BERLIN (Reuters) - Patti Smith hates labels, but if you had to choose a phrase to describe the U.S. singer, poet, political activist and painter, it might be Renaissance woman.
An intimate documentary about her life and work made over 12 years shows the 61-year-old veer from reflective commentator who ruminates on politics, family and death, to intense performer who sheds tears and spits with rage on stage.
Made by Steven Sebring, the mostly black-and-white “Patti Smith: Dream of Life” gets unusually close to its subject. Experimental camerawork and editing makes for a fittingly unconventional portrait of one of the pioneers of punk music.
“It’s not a rock’n’roll film, it’s not a concert film, it’s a humanistic film,” Smith told reporters on Saturday after the movie was screened at the Berlin Film Festival.
Sebring, who became a close friend of Smith’s over the long filming period, said recording her became “like a drug.” He amassed so much footage that editing took over a year.
“It was a hard film to tame,” he said.
Smith was asked whether she liked being labeled as a punk rocker by the media.
“I have, since my first record, said right on the record that I was beyond labels, beyond gender, independent, and I don’t like to be called any label.
“Every time you see a journalist that calls me a punk rocker, it’s because they don’t have the imagination or the professional intelligence or the curiosity or see the full breadth of what I’ve done.”
Sebring captures a touching visit to her parents, concert footage old and new, Smith at protest rallies and on trips to Japan and Jerusalem, backstage preparations, reflections alone in her chaotic apartment and visits to friends’ graves.
Death looms throughout the one hour, 50-minute film, but with little trace of morbidity. At one point Smith pours the ashes of a friend into her palm and at another speaks movingly about her brother and how his death affected her.
“I regularly visit graves,” Smith told reporters. “Tomorrow, I’m going to visit Bertolt Brecht’s grave. I like going to visit people’s graves — I find it comforting. I know so many people who are gone, I like the proximity of something of them there.”
Smith was born in Chicago in 1946 and in the late 60s moved to New York where she frequented fashionable nightclubs and befriended musicians and photographers.

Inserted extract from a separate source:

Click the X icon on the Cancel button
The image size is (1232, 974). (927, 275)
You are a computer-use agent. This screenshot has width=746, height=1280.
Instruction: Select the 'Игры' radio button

She sang in a band and enjoyed a cult following that was reinforced by her first album “Horses,” released in 1975, which subsequently inspired many big names in rock.
“Patti Smith: Dream of Life,” named after the 1988 album “Dream of Life,” joins Smith in the late 1990s as she prepares to return to the stage to tour with idol Bob Dylan after 16 years out of the limelight.
Early reviews of the film have been glowing.
“She’s writing for young poets who years from now may be inspired by this beautiful record of her life’s work,” wrote the Hollywood Reporter.